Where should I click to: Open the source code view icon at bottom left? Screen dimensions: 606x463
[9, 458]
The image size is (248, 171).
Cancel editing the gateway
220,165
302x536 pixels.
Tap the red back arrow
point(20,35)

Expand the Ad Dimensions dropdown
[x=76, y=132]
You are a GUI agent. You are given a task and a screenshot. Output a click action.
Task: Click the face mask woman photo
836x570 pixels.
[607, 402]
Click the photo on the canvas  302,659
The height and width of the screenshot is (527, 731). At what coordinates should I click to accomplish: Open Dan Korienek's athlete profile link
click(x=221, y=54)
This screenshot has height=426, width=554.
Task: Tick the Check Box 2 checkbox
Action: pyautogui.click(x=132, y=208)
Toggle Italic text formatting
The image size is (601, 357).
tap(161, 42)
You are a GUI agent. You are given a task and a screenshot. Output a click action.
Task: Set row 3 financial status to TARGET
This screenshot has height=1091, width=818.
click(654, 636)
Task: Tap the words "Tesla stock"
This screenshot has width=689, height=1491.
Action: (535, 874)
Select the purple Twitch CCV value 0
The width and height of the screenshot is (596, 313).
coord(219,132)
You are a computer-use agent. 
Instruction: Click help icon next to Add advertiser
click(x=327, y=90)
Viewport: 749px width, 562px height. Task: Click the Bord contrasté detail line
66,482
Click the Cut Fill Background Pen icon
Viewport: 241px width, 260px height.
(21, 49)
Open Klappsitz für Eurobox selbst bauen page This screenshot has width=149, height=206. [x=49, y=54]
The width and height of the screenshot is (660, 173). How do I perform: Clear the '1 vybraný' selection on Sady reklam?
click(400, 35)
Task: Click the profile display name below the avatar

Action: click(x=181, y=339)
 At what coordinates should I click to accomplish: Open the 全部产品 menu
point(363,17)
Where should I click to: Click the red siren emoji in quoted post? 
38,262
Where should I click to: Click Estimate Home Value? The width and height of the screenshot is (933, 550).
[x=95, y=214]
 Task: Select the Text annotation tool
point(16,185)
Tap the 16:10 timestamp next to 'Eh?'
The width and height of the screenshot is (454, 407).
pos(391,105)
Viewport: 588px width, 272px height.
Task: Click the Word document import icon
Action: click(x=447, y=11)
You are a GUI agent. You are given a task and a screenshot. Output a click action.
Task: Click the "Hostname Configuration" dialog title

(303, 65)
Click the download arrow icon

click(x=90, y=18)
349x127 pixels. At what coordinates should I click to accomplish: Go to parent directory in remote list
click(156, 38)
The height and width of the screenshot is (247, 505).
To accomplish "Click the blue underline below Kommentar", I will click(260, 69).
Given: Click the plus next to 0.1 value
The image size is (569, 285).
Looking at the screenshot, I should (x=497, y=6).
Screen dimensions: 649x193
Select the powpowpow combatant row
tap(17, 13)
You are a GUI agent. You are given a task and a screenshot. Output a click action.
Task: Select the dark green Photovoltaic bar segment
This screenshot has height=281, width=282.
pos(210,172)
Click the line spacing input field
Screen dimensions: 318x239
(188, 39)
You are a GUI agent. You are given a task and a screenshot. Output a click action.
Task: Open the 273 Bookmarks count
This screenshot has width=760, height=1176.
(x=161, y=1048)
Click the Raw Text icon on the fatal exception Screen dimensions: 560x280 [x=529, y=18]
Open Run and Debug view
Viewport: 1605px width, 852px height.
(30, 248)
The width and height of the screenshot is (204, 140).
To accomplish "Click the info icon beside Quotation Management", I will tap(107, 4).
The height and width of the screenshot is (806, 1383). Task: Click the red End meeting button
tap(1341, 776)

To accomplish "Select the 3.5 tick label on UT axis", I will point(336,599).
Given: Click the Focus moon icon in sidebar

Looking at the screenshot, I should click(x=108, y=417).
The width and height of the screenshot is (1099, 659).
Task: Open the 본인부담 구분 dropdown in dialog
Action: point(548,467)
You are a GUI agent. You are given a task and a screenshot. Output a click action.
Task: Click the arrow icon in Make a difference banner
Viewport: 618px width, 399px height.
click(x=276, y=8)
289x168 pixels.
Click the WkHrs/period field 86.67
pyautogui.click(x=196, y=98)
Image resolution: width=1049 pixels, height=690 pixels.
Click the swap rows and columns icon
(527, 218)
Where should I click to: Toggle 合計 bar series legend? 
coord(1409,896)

::::::::::

Every line above that holds the word "will" needs to be copied.

# [Exercise result]
To accomplish "Click the blue underline below Kommentar", I will click(260, 69).
To accomplish "Click the info icon beside Quotation Management", I will tap(107, 4).
To accomplish "Select the 3.5 tick label on UT axis", I will point(336,599).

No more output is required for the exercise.